Word of the FBI investigation rippled across Tallahassee City Hall in June of 2017 when the agency sent subpoenas for documents. Gillum’s political opponents in the Democratic primary made sure to spread the word and Gillum’s campaign almost died as his fundraising dried up and staff had to leave. But Gillum battled back and breathed a sigh of relief in February, when the Tallahassee Democrat unearthed documents indicating that Maddox was a target of the investigation.
“The FBI never subpoenaed records from Andrew,” said Gillum’s attorney, Barry Richard, who is representing him in the state ethics case. “They never said he was a suspect. They told him to his face that he wasn’t a target. The most likely thing is the whole investigation targeted Maddox from the start.”
Richard said he’s not representing Gillum in the federal case because “there is no federal case involving him that I’m aware of. I told him he should call me if he had any reason to believe the FBI was investigating him. He never had to call.”
The state ethics case, a misdemeanor issue, has yet to be resolved.
In the final months of the campaign, as polls showed Gillum moving ahead of DeSantis in the general election, the former congressman and Republicans sprung into action, calling Gillum corrupt in speeches and in paid media in English and Spanish.
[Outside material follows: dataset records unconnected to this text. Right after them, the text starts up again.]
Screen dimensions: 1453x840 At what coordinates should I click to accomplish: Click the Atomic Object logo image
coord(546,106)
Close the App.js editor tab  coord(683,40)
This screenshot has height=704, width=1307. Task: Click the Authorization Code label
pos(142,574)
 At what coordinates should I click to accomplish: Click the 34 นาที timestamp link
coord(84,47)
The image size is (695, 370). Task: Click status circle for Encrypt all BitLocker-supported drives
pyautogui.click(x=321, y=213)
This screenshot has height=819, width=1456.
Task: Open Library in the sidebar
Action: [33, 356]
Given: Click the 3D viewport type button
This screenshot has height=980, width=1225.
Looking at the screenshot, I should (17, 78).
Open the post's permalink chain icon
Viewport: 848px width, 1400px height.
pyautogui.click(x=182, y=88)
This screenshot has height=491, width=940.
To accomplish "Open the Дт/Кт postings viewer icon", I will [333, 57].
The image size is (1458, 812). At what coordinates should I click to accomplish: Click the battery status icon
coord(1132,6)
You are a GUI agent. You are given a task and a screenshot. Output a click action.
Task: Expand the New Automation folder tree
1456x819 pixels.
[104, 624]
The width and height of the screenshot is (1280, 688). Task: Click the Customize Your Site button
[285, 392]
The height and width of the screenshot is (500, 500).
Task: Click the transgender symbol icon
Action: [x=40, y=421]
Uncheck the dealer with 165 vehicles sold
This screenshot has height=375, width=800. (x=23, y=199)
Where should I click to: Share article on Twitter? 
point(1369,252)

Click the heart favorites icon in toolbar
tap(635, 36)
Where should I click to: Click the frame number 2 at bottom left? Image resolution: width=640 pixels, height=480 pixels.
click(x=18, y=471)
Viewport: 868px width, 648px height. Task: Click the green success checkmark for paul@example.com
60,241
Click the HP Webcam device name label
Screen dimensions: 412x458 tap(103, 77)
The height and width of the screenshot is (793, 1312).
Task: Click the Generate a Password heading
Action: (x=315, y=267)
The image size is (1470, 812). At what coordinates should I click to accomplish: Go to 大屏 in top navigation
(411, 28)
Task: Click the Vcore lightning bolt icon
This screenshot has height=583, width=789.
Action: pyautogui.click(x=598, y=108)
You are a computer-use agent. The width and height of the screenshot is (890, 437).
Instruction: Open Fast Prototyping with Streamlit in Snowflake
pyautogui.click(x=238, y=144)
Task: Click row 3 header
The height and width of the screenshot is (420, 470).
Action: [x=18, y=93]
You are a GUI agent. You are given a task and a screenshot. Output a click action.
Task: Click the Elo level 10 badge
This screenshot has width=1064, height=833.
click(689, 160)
Gillum fired back by noting that he was trying to help the FBI conduct an investigation into corruption, while DeSantis in Congress was trying to “obstruct” the federal probe of Trump, who in the waning days of the campaign personally attacked Gillum.
According to the indictment of Maddox and Smith unveiled Wednesday, the two participated in a racketeering conspiracy involving two consulting companies that they allegedly attempted to use to extort companies in return for Maddox’s votes or help in City Hall, where he used to be mayor. Maddox was also a former chair of the Florida Democratic Party and had unsuccessfully run statewide for agriculture commissioner.
In all, Maddox and Smith allegedly represented or corruptly approached six companies doing business or seeking to do business with the city. The firms, identified in the indictment only as Company A, B, C, D, E or F, were engaged in construction, engineering, ride-sharing transportation, garbage, development and medical marijuana. The Tallahassee Democrat identified two of the firms as Uber and Waste Pro USA.
Maddox and Smith also allegedly defrauded a bank in two short-sale schemes.
In one case, when an architectural engineering firm listed only as Company A fell behind on its payments, Maddox would allegedly tell them to “show me some love” in order to receive his payoffs. On more than one occasion after engaging in a corrupt scheme, the indictment says, Maddox would quote the fictional character John “Hannibal” Smith from the 1980s “A-Team” show by saying, “I love it when a plan comes together.”
One of the firms that engaged with Maddox, Company F, was a dummy company set up by the FBI to find dirty deals in the city. It was through this company and its undercover agents that Gillum was also initially approached by the FBI leading up to his trip to New York. The documentation and investigative materials concerning Gillum have never been released and likely will never be.
For Jamie Van Pelt, Gillum’s former chief of staff in City Hall, the fact that Gillum is being proven right is cold comfort in light of the campaign to tarnish him as corrupt.
“With the mayor’s name not being listed in the indictment, there’s a sense of vindication. But as we said all along, this is not a surprise to us. It’s not a surprise to the mayor. He wasn’t a target,” said Van Pelt. “But this isn’t an ‘I told you so’ moment, for our community. This is a very somber time. When something like this happens, it shocks a city.”